Updated: Nov 13, 2022

If you know me or read my blog it will come as no surprise when I tell you that I have a constant soundtrack of song lyrics running through my brain. For some reason today it’s the Pete Seeger song “If I Had a Hammer”. Seeger recorded it with The Weavers in 1950 but Peter, Paul & Mary made it a top ten hit in the sixties. It soon became a protest anthem, and according to Wikipedia “helped to spark the hippie movement”. More versions followed and I listened to them all.


I grew up in a house full of music. Our record players were never idle. Cheap guitars, makeshift drums and used amps ushered in the garage band era which eventually gave way to more ambitious pursuits and my brothers all became musicians. The music continues to live on in the next generation as one of my talented nieces and nephews is poised for a Grammy nomination.


But it started with my parents. People often ask us “where did the musical talent come from?” The short answer is “who knows?” Neither of my parents played an instrument or studied music. But they had a vast collection of vinyl and wildly varying tastes. On a typical Sunday morning the stack of records on the turntable might include Bob Dylan, Harry Belafonte, The Beatles, Englebert Humperdinck and a Broadway soundtrack or two.


But folk music was the core of my listening back then as my parents’ music became mine. Pete Seeger and The Hammer Song. Arlo Guthrie, Steve Goodman and John Prine. Judy Collins, Joan Baez and Joni Mitchell. (My sister Virgil got her nickname from a Joan Baez song.) And Simon and Garfunkel. The same Christmas I got my first guitar I also got their new album “Bridge Over Troubled Waters”. And lo and behold, another hammer song! This one, curiously titled “El Condor Pasa” started with the lyric “I’d rather be a hammer than a nail”. Well duh, wouldn’t anyone? I mean who wants to get hammered?

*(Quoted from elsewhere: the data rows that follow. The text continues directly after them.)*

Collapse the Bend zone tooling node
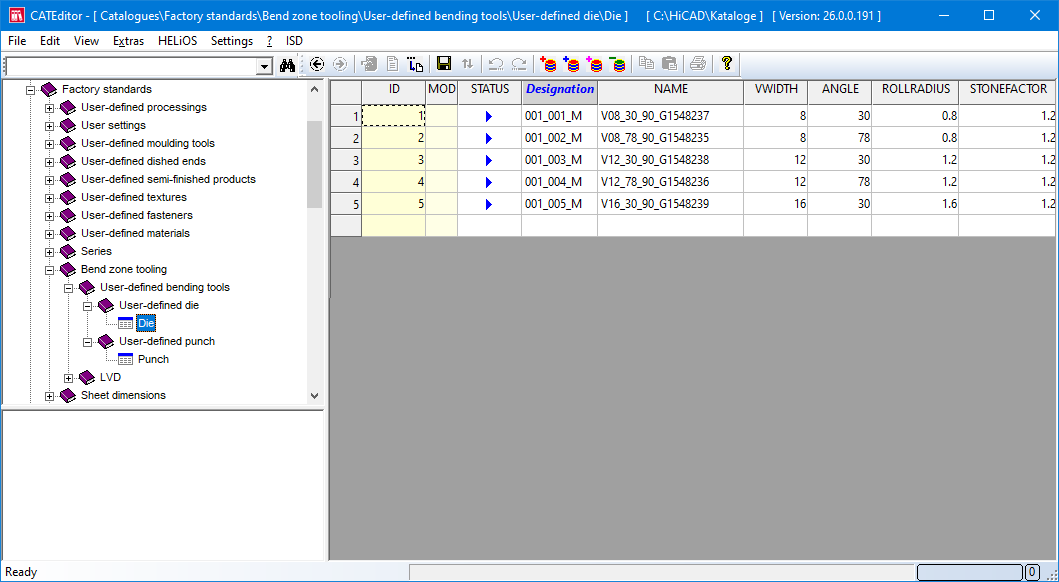(49, 270)
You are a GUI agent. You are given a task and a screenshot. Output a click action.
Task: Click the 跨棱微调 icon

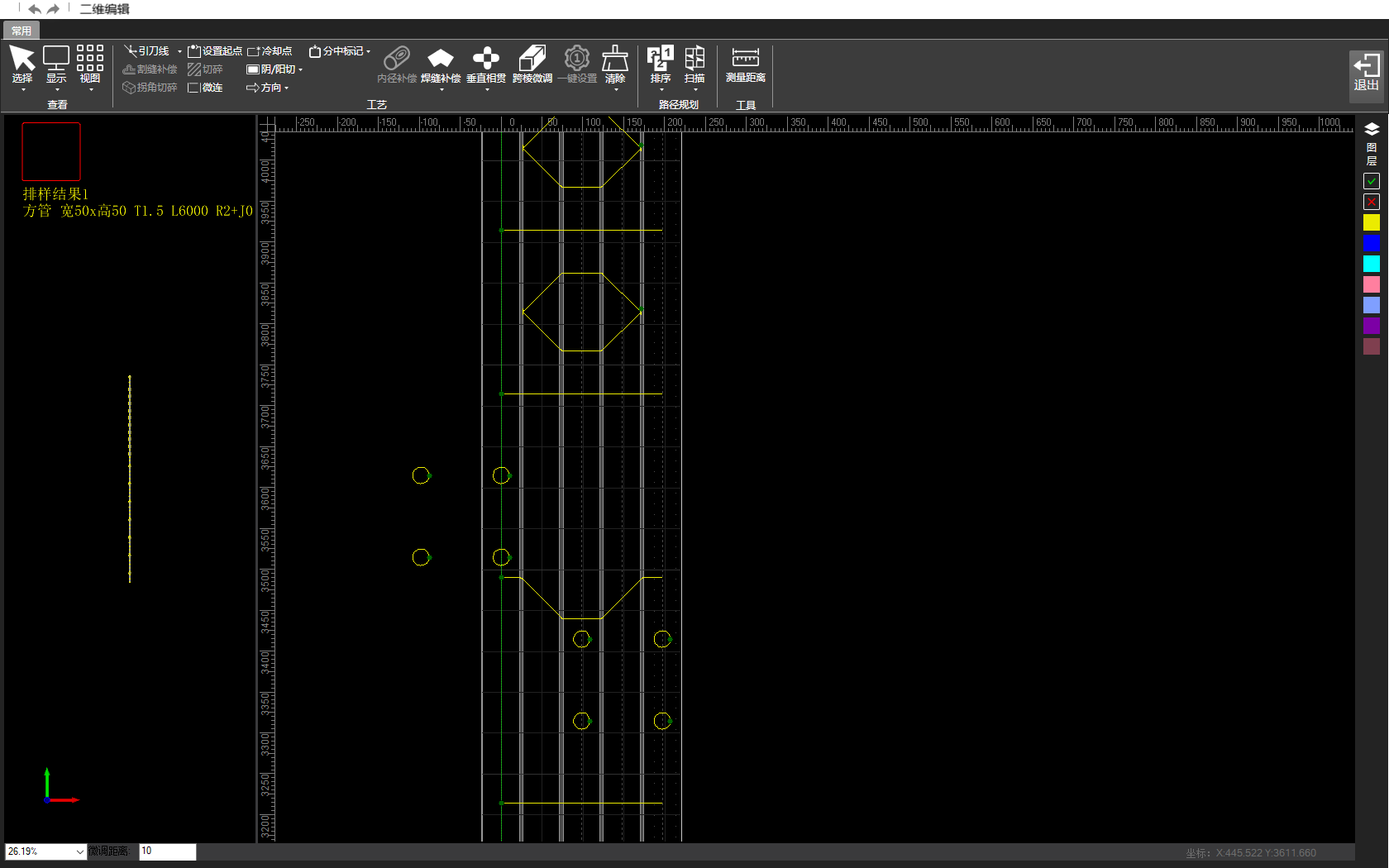click(x=532, y=60)
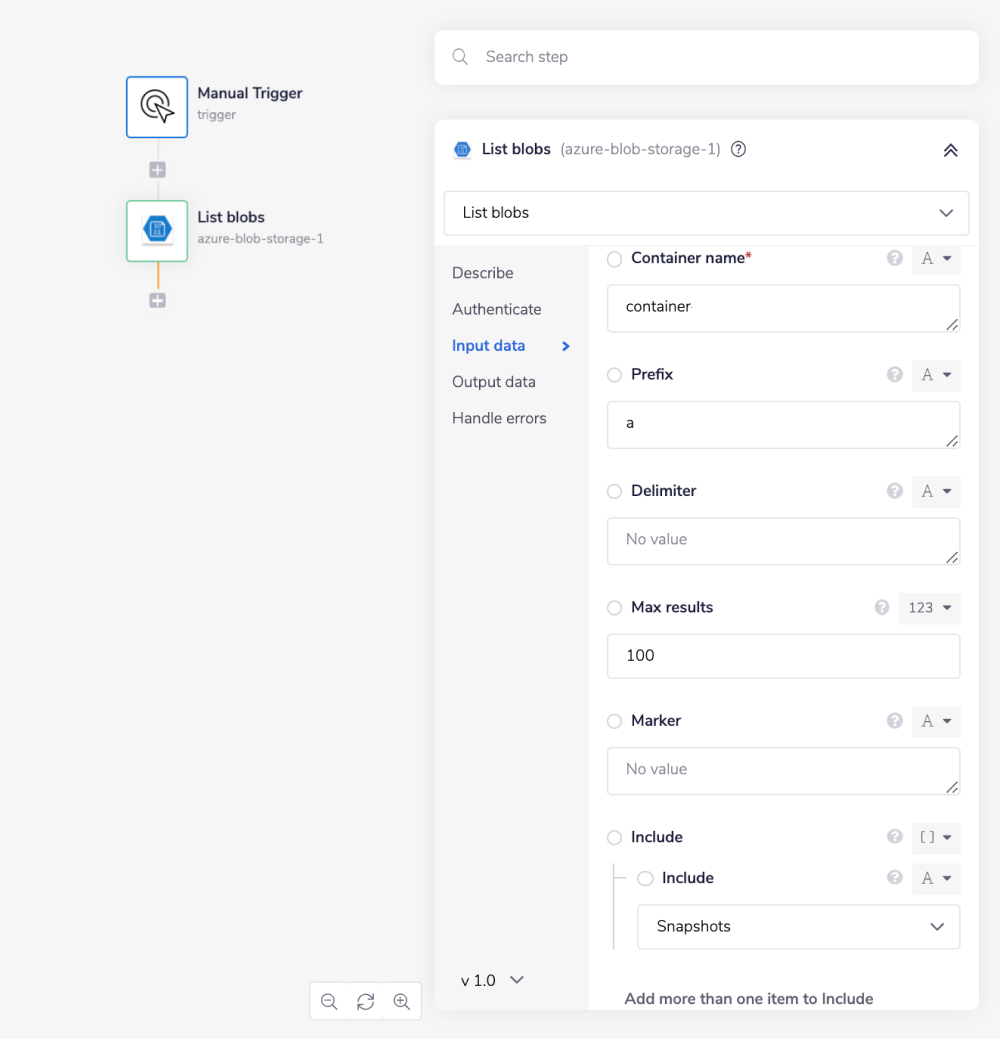
Task: Open the Output data section
Action: tap(493, 382)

Well, it turns out I did. I was 13 that Christmas and I was 14 the first time I blacked out from drinking. Once I got a taste of what it was like to dissolve into the warmth and comfort and ease that alcohol provided, life was never the same. When I drank I was cool. I was confident. I was smarter and prettier. I was comfortable in my skin. So I drank. And I didn’t waste much time on getting “high” or “tipsy” or “buzzed”.  I got hammered. That’s what we did. There are lots of great words to describe being drunk and we had a few favorites: wasted, totaled, sloshed, shitfaced…but mostly we got hammered.


At 13, I was happy to sit in my room and sing along to the only record I owned…for a few weeks. But babysitting money only went so far. So I joined the Columbia Record Club and got TWELVE MORE. For only 99 cents. Never mind that in ignoring the fine print I’d agreed to an onslaught of “monthly selections” at record store prices plus ridiculous shipping charges. Nonetheless I then joined the Record Club of America and got ANOTHER dozen. Because enough was never enough, I always wanted more. More of everything. So the unwanted records stacked up and the bills rolled in and the procrastination and denial created a nagging fear that never really left me. But if I got hammered I didn’t have to think about it.


Eventually my parents bailed me out, but instead of being a valuable lesson, it was the beginning of a slow, destructive cycle…of wanting more, and using alcohol and drugs to tune out the consequences.


I’ve heard it said that we hit our bottom when we get sick and tired of being sick and tired. But we can’t just put down the drugs and alcohol. We need help and support. For me, Alcoholics Anonymous provided that support but many people choose alternative pathways such as therapy, non-secular based support groups or a recovery coach. The important thing is to have a human connection. Being honest and accountable is critical.


In A.A. we often talk about the tools of recovery. Contact with other alcoholics, going to meetings, journaling, prayer, meditation, and being of service are some of these tools. Without them, sooner or later something will feel so overwhelming that it feels like the only solution is to turn back to alcohol or drugs.


So just like a carpenter reaches for a hammer, we can reach for the telephone, or our journal, or any of the other tools that we’ve been given to help us through those crisis moments.


And reaching into our recovery toolkit is way better than getting hammered.